Sinicization of Tibet

The sinicization of Tibet is a term used by some critics of Chinese rule in Tibet to refer to the cultural assimilation that have occurred in Tibetan areas of China (including Tibet Autonomous Region and surrounding Tibetan-designated autonomous areas) which have made these areas more closely resemble mainstream Chinese society. They say that these changes have been most evident since the incorporation of Tibet into the People's Republic of China in 1950/51 and have been facilitated by a broad range of active economic, social, cultural and political reforms introduced to Tibetan areas by the Chinese Government over the last six decades. Critics also point to the government-sponsored migration of large numbers of Han Chinese into the Tibet Autonomous Region as a major component of sinicization.

The government of Tibet in exile alleges that the consequence of Chinese policies is the disappearance of certain elements of Tibetan culture, which has sometimes been very controversially termed "cultural genocide".[1][2] It says that these policies intend to make Tibet an integral part of China in order to control any desire for Tibetan self-determination.

On the other hand, the Chinese government argues that its policies have been highly beneficial to Tibet and that any cultural and social changes are the inevitable consequences of modernization. It says that Tibet's economy has expanded and that improved basic services and infrastructure projects have led to significant improvement in quality of living among Tibetans, while the Tibetan language and culture have been protected.

History

Early developments

Main article: Battle of Chamdo

In the decades preceding 1950, after the collapse of Qing Dynasty, the region roughly corresponding to the modern-day Tibetan Autonomous Region (TAR) was a de facto independent nation. It also printed its own currency and postage and conducted international relations with foreign countries. It claimed three provinces Amdo, Kham, and Ü-Tsang (but had only control of west Kham and Ü-Tsang). Since 1950, China reorganized the area somewhat, by making east Kham part of Sichuan, and west Kham part of the newly established Tibet Autonomous Region.[3]

During the Republic of China era following the fall of the Qing Dynasty in the early 20th century, the Chinese Muslim General Ma Bufang, warlord and Governor of Qinghai is accused by Tibetans of having carrying out Sinicization and Islamification policies in Tibetan areas, spreading along Chinese holidays like New Year and Chinese celebrations along with the Islamic religion and making them marry non Tibetans.[4] Forced conversion and heavy taxes were reported under his rule.[5]

China calls the entry of its army into Tibet in 1950 a "peaceful liberation"; the government of Tibet in exile calls it an "invasion" and "colonization". However, the Chinese government points to population increases and quality of life improvements as justifications for their assertion of power in the historically Chinese-claimed region.

• _Data listing_
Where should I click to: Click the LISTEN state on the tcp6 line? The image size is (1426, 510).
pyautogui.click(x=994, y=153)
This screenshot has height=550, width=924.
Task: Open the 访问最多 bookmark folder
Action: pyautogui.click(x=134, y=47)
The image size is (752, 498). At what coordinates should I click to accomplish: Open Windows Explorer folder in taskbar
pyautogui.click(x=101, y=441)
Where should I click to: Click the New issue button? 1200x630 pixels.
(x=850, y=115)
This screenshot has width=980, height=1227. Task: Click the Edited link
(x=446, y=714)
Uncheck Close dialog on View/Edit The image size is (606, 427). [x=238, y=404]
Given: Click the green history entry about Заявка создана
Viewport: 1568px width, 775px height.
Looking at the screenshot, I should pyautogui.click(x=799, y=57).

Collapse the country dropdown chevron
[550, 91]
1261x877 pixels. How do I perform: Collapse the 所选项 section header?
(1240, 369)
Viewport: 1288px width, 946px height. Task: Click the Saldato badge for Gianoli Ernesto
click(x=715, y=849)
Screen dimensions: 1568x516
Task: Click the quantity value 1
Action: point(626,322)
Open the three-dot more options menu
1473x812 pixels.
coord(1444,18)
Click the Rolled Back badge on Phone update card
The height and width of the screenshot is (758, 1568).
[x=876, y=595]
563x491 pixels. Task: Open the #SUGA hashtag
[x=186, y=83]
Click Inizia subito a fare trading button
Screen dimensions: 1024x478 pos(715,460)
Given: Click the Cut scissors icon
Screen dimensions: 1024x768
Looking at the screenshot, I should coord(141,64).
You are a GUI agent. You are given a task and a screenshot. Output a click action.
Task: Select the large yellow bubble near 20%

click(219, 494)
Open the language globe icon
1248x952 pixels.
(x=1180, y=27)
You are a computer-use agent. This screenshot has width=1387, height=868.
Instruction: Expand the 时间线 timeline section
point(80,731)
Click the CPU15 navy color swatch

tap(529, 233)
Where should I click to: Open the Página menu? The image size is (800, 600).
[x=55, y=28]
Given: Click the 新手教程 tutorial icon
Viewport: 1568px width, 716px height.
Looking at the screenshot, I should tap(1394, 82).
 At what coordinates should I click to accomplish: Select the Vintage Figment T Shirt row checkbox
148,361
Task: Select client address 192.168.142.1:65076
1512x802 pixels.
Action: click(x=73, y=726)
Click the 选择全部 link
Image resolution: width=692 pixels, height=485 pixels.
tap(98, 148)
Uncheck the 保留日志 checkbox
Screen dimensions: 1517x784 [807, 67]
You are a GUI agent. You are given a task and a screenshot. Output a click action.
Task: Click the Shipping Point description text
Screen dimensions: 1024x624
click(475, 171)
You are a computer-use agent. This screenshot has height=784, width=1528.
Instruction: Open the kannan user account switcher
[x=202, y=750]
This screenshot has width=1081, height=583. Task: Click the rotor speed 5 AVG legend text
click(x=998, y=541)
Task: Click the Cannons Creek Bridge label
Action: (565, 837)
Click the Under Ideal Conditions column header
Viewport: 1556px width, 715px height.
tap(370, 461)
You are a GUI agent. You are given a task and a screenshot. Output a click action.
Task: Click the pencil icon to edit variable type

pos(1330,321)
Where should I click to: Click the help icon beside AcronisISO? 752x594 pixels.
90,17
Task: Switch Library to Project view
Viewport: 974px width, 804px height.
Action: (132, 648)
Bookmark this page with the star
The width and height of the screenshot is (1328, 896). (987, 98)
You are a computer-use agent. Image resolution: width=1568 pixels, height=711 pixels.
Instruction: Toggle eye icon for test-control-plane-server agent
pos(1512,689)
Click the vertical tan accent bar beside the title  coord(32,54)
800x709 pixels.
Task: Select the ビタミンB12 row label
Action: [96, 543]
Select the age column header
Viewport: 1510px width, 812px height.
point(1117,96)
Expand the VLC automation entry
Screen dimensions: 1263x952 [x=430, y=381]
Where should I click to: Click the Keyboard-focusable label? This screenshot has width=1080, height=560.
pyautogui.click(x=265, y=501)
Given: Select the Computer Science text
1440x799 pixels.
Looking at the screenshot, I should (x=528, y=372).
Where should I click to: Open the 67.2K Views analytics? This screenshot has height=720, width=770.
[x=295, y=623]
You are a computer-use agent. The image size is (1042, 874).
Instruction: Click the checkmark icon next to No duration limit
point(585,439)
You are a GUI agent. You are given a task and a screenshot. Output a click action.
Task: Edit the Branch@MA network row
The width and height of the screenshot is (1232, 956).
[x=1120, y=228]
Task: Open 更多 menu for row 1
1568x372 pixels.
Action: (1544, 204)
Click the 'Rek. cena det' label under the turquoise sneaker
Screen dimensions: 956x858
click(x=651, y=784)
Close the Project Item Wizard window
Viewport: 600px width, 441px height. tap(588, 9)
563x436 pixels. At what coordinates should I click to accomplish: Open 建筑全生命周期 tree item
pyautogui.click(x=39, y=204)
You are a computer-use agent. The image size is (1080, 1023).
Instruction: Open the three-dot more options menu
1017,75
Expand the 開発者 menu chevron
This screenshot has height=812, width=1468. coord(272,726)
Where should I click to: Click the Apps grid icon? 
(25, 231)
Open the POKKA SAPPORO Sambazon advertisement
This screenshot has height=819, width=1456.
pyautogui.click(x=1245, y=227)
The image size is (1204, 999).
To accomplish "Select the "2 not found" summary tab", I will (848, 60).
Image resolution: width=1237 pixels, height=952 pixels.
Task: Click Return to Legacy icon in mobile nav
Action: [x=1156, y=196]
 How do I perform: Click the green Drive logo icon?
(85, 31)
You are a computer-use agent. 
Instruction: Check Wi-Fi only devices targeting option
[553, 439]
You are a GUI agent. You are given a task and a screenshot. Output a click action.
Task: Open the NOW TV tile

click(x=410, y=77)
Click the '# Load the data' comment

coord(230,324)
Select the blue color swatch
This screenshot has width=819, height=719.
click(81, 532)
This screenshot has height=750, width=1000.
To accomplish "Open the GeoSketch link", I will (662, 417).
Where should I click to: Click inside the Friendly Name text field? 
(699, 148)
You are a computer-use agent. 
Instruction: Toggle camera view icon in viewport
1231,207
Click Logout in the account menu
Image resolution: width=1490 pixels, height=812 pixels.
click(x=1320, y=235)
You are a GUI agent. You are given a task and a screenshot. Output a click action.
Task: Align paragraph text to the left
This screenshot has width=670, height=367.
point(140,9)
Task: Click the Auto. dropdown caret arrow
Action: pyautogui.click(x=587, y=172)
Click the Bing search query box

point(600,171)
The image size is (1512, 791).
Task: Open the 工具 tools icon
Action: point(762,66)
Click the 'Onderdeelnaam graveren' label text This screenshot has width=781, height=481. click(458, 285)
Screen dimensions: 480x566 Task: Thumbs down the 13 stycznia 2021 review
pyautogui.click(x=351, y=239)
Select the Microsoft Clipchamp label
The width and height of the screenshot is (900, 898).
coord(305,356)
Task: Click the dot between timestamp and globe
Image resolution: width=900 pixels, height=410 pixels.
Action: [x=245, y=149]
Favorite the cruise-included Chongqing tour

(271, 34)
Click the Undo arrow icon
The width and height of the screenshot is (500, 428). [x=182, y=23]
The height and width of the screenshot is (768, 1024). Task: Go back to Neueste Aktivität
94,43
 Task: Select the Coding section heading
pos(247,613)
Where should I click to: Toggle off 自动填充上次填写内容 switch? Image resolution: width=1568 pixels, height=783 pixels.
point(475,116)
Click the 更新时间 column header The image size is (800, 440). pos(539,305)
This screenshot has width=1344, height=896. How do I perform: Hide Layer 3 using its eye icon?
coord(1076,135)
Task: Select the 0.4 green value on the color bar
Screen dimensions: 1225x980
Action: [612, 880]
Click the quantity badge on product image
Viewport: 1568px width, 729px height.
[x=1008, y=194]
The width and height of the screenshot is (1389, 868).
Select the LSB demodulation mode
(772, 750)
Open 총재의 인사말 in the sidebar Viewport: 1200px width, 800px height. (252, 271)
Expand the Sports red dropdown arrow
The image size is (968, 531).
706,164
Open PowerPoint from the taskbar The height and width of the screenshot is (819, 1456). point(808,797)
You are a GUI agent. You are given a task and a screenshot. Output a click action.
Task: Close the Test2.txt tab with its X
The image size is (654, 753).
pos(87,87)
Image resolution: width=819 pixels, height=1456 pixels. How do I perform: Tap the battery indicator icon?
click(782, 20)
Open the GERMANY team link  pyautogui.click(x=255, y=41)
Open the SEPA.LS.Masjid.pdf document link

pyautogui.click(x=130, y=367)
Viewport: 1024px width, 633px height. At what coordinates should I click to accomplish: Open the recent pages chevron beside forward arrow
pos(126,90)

• _Given exercise 1_
According to the text on the sinicization of Tibet, what does China call its army's entry into Tibet in 1950?
• _Given exercise 2_
For each statement, say whether it agrees with the text on the sinicization of Tibet, and quote the deciding words: (a) Before 1950, the region printed its own currency and postage. (b) The region controlled all three provinces it claimed. (c) Since 1950, east Kham has been part of Sichuan.
• _Given exercise 3_
Restate word for word the part of the text on the sinicization of Tibet starting at "The government of Tibet in exile alleges" and ending at "have been protected.".

• _Full response 1_
A "peaceful liberation."

• _Full response 2_
(a) Yes: "It also printed its own currency and postage"
(b) No: "but had only control of west Kham and Ü-Tsang"
(c) Yes: "by making east Kham part of Sichuan"

• _Full response 3_
The government of Tibet in exile alleges that the consequence of Chinese policies is the disappearance of certain elements of Tibetan culture, which has sometimes been very controversially termed "cultural genocide".[1][2] It says that these policies intend to make Tibet an integral part of China in order to control any desire for Tibetan self-determination.

On the other hand, the Chinese government argues that its policies have been highly beneficial to Tibet and that any cultural and social changes are the inevitable consequences of modernization. It says that Tibet's economy has expanded and that improved basic services and infrastructure projects have led to significant improvement in quality of living among Tibetans, while the Tibetan language and culture have been protected.